Friday, July 02, 2010

Defensive Running

A couple days ago, a young mother in our area was pushing her 1-year-old and 2-year-old babies in a double jogging stroller, and was hit by a car and killed. Witnesses say she saved her babies' lives by quickly shoving the stroller out of harm's way just before being struck. She had been training for a half-marathon. The idiot who killed her was driving under the influence - and had run a stop sign. I can't imagine these precious little babies who will now have to grow up without a mama. It just breaks my heart.

This is not the first time I have read about a runner being seriously injured or killed while out doing one of the things s/he loves the most. I realize that some of these accidents were completely unavoidable on the part of the runner. However, it has made me extremely cautious when I am on the road, and I have learned just a few things that hopefully, will increase my safety.

For one thing, I refuse to run on a busy road that does not have a good shoulder. Some roads in my neighborhood have no shoulder at all, but the traffic is sparse, so I do run on these roads with great precaution. I have to assume that every driver coming my way does not see me. When out running, you really have to "run defensively" - I have taken a defensive driving course and was taught that you basically expect every other driver on the road to do the wrong thing. Well, when you're running, it's best to do the same thing. Never assume the driver will see you, or that he will politely give you room, or will stop at the stop sign as you cross the intersection. He may be fiddling with his cell phone, or changing the radio station  at that very moment. It may be that he is not tuned into pedestrians, but is focused on looking for other vehicles. One time my husband and I were running together, and my husband was ahead of me. I saw a car approaching the road we were on to the left, and it had a stop sign. The car stopped and needed to turn right (toward us). I called for my husband to stop, that the driver was not going to notice him. It was true - since the driver was turning right, all she did was look to her left for cars. It never occurred to her to look right. My husband was surprised - he said, "I can't believe she didn't see me! You were right!" If he hadn't stopped, she would have hit him.

Another thing I won't do is run on a windy road. Our neighborhood is full of them. I admit, there is one road that forks off from my home street that has a blind curve, and I run it periodically. I just know I have to be extremely careful if I decide to take it. This means, for that particular curve I have to run on the wrong side of the road for a few feet. I always run against traffic. However, in this situation, there is no way a car would see me coming around the bend if I were running on the left side - and there is nowhere for me to go since there is no shoulder, and clusters of tall trees immediately off the road.
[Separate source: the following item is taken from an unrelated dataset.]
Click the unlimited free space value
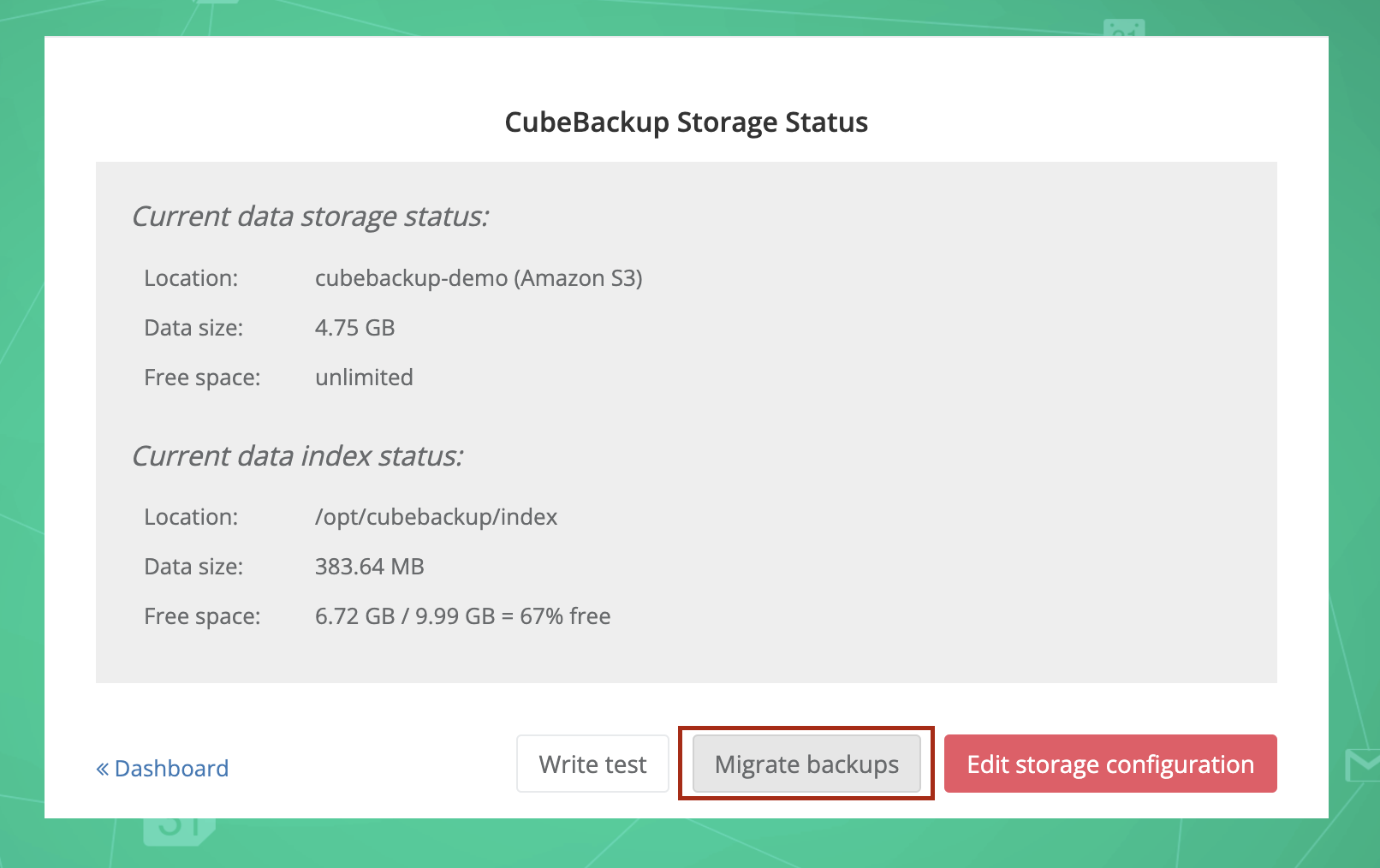This screenshot has width=1380, height=868. [x=364, y=377]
There is a very busy road close to our house that I love to run. However, it has a nice shoulder and I only run an area of this road that is straight. As I already said, I always run against traffic, and I keep as far left as I possibly can. I watch each and every car that approaches. I never wear an iPod because I don't want anything distracting me. I have also learned to make eye contact with the driver as each car approaches.  It's amazing how much this helps. If a driver doesn't make eye contact with me, then I know he doesn't see me and may be distracted. I get way over when that happens - even if I have to run in the dirt or grass.

Another thing I do is slow down and look at every cross street before I pass. If a car is approaching closely, I will stop and wait, and again - make eye contact. Most of the time, the driver will see me and motion for me to go on. But I'm not taking a chance, assuming the driver sees me! I try to be courteous and give a wave to every driver who is friendly to me on the road - whether they are moving a bit over to give me more space as they pass, or motioning for me to cross in front of them. I am hoping this will encourage them to be kind and courteous to other runners they encounter on the road.

Of course, it's probably obvious, but if you're going to be out at dawn or dusk, it is crucial to wear bright, reflective clothing or gear. I have never run when it's pitch black except when I was at my Dad's house, and there were sidewalks available - plus hardly any traffic. I know some runners use head lamps as well as blinking lights on their shoes to run at night - which is definitely a good idea. I, however, am too chicken to chance it.

From the other point of view, since becoming a runner, I have become much more aware of fellows runners on the road while driving. I can't believe how many times I have seen a runner on the wrong side of the road, or running on a narrow, winding road unnoticed until the last minute. Some runners assume I see them crossing in front of me at an intersection or stop sign. I always think, "You're just lucky I noticed you!" Fellow runners, we must be very careful on the road and always "run defensively"! Your life is worth it!